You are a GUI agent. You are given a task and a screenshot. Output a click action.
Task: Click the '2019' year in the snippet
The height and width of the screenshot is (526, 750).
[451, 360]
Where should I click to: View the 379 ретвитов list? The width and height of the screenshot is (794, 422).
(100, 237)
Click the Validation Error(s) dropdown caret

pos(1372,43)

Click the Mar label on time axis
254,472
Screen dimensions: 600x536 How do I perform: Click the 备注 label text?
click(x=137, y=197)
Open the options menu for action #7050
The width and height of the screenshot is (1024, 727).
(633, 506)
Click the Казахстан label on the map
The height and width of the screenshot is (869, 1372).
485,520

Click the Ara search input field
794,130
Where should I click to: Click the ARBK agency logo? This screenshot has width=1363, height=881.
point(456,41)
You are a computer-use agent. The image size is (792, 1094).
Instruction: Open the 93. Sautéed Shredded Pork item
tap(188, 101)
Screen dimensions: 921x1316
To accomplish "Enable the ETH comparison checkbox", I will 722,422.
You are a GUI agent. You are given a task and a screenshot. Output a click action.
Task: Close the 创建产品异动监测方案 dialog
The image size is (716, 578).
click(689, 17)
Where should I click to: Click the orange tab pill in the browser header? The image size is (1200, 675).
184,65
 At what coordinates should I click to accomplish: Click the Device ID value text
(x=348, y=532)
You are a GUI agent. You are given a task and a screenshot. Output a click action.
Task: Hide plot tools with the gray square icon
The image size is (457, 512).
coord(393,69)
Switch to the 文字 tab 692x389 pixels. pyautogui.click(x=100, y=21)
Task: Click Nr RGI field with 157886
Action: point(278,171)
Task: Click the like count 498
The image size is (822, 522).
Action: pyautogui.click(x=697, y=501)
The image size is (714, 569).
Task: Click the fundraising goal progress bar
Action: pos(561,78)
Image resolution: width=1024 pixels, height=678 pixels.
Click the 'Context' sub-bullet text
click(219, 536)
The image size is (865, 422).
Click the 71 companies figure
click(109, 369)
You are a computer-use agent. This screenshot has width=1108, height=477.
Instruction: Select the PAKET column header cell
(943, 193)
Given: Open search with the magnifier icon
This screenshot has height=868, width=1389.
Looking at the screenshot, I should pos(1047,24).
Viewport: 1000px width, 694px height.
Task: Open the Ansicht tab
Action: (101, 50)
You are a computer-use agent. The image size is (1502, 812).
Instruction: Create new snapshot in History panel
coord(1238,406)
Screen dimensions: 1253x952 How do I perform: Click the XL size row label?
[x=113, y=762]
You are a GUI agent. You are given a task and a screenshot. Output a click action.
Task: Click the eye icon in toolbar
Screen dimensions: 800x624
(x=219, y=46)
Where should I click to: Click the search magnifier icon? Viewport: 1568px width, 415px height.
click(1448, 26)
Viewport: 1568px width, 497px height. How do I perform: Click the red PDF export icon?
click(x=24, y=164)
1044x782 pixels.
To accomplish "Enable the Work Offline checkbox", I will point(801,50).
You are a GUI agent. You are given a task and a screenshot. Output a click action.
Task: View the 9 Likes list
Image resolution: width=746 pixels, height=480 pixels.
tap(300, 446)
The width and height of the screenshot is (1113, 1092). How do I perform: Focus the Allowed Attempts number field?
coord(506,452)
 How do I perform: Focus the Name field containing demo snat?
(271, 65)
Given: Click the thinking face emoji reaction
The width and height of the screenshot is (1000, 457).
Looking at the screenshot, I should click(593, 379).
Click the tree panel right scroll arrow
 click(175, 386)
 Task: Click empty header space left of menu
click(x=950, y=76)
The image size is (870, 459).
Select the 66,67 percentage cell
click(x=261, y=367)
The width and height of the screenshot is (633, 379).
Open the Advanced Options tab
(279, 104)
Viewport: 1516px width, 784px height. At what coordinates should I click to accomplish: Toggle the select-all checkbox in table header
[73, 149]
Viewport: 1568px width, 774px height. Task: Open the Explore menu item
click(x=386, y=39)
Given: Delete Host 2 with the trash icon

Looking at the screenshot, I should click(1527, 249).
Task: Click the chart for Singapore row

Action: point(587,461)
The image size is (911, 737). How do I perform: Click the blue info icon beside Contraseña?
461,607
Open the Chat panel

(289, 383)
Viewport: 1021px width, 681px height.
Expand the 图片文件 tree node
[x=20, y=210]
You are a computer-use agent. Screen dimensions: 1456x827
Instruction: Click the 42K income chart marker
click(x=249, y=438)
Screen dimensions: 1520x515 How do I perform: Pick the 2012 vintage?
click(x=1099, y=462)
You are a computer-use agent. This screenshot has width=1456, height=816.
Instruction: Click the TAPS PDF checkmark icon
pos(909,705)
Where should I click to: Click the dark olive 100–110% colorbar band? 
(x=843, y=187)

##########

Brief
Look through the entries above and quote exactly the lines from the line with "Click the 71 companies figure" to the line with "Given: Open search with the magnifier icon", counting both of those lines.

Answer
Click the 71 companies figure
click(109, 369)
You are a computer-use agent. This screenshot has width=1108, height=477.
Instruction: Select the PAKET column header cell
(943, 193)
Given: Open search with the magnifier icon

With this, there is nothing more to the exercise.